I started working with Django last week. The documentation is complete, organized, and located in one indexed portion of the website. You can download a PDF of the entire thing and it’s better than any O’Reilly book you could possibly buy about Django. If you land on a page for an old version of the framework, it lets you know.

The same thing goes for Postgres.

The same thing goes for Symfony.

The same thing goes for Rails.

The same thing goes for React.

These are tools that want to be used. It’s obvious from the onboarding tutorials in each of these that they want to make the process easy for noobs.

Contrast this with Drupal. I had been poking at and trying to figure out Drupal for almost a year (getting actual work done with Wordpress in the meantime) before I picked up a book that finally cleared it up for me. Oh! Drupal isn’t supposed to do anything! You have to go module shopping to make it do simple things! And you have to go buy a book to tell you that!

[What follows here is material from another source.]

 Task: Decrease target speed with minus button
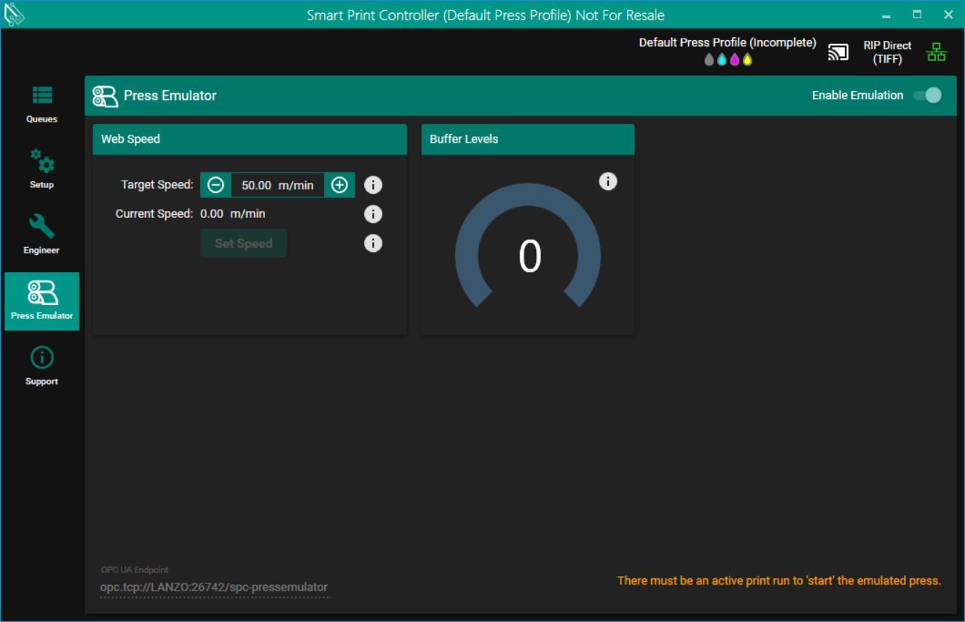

And the situation has only gotten worse now that Acquia has decided to throw away over a decade of community knowledge about how to build Drupal sites. Where’s the simple onboarding tutorial in here (?), because i can’t find it.


I’m not saying that Drupal 8 is going to fail - god knows it is a ginormous step forward in SO many ways - but if it does it’ll be because the Drupal project takes building things far more seriously than it does anything else, especially teaching others how to use those things. The smartest thing that Acquia could do at this point for the future of Drupal would be to put a complete moratorium on any new features until the currently existing features are covered with this level of official documentation.